Охряник покачал головой:
– Чтобы захватить корабль. Вот что я бы сделал.
– Я бы тоже так поступила.
Эдит откинулась назад и потерла лицо руками.
– То, что картину не вернули, – не очень хороший знак, – заметил Охряник.
– Верно, – согласилась она.
Она подумала о Волете и Ирен и о том, как они беззащитны. Первым ее побуждением было вызвать их на борт. Но если она это сделает, если портовая стража увидит, что они отступают, это может подтолкнуть к нападению, если таковое и впрямь предполагалось. И хотя казалось вполне вероятным, что герцог Пелл схватил Сенлина, надел ему на голову клобук и бросил на Черную тропу, все же оставалась вероятность, что их друг заперт в Колизее. Она была полна решимости взглянуть на это здание, прежде чем уйти.
– Байрон, я хочу, чтобы ты передал Ирен – ей нужно начать искать пути для отхода. Скорее раньше, чем позже, но не внезапно, чтобы это не выглядело как отступление.

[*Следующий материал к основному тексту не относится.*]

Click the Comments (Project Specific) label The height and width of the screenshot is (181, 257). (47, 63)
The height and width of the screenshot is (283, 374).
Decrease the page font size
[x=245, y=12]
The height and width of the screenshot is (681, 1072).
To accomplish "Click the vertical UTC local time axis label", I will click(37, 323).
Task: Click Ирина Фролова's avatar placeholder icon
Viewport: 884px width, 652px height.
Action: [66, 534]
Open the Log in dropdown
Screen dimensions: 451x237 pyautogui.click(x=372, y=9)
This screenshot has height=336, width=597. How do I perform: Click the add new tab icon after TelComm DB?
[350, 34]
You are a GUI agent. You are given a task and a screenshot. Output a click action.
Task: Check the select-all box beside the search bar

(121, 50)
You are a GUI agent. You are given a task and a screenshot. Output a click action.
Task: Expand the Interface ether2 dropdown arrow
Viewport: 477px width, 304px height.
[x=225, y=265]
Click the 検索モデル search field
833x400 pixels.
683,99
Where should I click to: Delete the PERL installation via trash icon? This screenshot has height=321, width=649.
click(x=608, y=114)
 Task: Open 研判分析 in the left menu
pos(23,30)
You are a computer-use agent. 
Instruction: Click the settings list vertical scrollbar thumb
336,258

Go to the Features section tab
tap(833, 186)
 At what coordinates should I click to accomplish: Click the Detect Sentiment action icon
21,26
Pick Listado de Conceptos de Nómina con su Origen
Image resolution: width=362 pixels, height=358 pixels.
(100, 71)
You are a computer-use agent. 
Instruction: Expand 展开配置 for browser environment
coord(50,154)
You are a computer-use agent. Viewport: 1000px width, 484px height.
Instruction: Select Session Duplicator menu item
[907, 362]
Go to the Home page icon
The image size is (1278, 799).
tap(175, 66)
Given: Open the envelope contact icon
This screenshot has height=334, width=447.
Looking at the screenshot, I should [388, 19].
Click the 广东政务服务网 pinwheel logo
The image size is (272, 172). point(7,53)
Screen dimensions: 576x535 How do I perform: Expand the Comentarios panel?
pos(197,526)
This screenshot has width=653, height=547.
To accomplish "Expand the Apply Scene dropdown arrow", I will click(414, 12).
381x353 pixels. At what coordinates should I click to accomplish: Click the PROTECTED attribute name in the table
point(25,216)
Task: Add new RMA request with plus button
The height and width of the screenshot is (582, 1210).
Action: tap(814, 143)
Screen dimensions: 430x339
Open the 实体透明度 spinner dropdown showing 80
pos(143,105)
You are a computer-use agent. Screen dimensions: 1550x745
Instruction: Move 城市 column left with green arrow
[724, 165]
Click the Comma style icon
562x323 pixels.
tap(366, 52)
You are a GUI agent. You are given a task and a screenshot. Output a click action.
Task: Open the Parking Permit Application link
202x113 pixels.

– Завтра вечером они собираются посмотреть выступление Сирены – Марии – в «Виванте».
– Хорошо. Похоже, все идет к финалу. Скажи, что мы будем ждать их послезавтра утром. – Эдит встала и прошла к оружейному шкафчику. – А пока всем носить оружие на поясе.
Ей не очень-то нравилась идея вооружить Охряника, но ведь ему и не требовалось оружие, чтобы быть смертельно опасным, а ей не хватало матросов, чтобы привередничать.
Байрон нервно сцепил руки за спиной:
– Капитан, вы же понимаете, что я никогда не стрелял из пистолета?
Эдит повернула ключ в дверце оружейного шкафа, открывая полки с саблями, пистолетами и винтовками.
– Не беспокойся, – сказала она. – Что может быть проще, чем стрелять из пистолета? Только – поймать пулю самому.